Оставаясь верным своим анархическим идеям в требованиях от государства и его властей не мешать труженикам села и города самоорганизоваться и стать прямыми выразителями своей подлинной революционной воли на путях революции, в преодолении устоев старого и построении и защите нового свободного общества, движение махновщины естественно не могло надеяться на помощь на этом пути в этих его требованиях со стороны государственных социально-политических группировок. Оно вправе было ожидать себе прямой организованной помощи от родственных ему анархических организаций из городов. Но такой, к сожалению, не было. Дезорганизаторский навык у большинства анархистов в это время был так силен, что он заслонил перед ними то, что делается в деревнях. Они не смогли ни заметить, ни почувствовать современного анархического настроения революционной деревни и поспешить ей на помощь организацией городских тружеников и прямым воздействием на ход ненормально складывавшихся революционных событий по городам. Не видя этой помощи от тех, от кого она должна была бы быть и именно в духе организационного прямого воздействия на ход событий там, где события эти уродуются укоренившимися властелинами под всевозможными предлогами, -движение махновщины естественно не могло восхищаться прочностью положения родственных ему организаций по городам.

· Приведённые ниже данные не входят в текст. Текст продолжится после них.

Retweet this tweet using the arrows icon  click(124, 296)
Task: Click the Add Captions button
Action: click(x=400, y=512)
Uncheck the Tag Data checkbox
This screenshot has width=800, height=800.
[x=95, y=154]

Именно отсюда рождалась в движении махновщины вера в правильность позиции своих внутренних сил в делах революции. И движение цепко держалось этих своих внутренних сил и того, что им было признано за цель и написано на своих черных знаменах, в начале своей организации, что всколыхнуло, подняло широкие массы тружеников и увлекло их на борьбу против всякого сорта угнетателей и, наконец, от чего движение махновщины все годы своей борьбы не отступало, за что мужественно боролось часто с неравными, во много раз превосходящими силами врагов своих и революции и анархических идей в ней.

На этом тяжелом и ответственном революционном посту движение махновщины совершило одну тяжелую ошибку: в союзе с большевизмом против общего врага – врангелевщины и антанты. В период этого морально и практически для революции ценного союза, движение махновщины ошиблось в большевистском революционизме – и вовремя не оградило себя от измены. Большевики со своими спецами предательски обошли его и хотя с трудом, но на время разбили.

«Дело труда», № 44-45, январь-февраль 1929 г.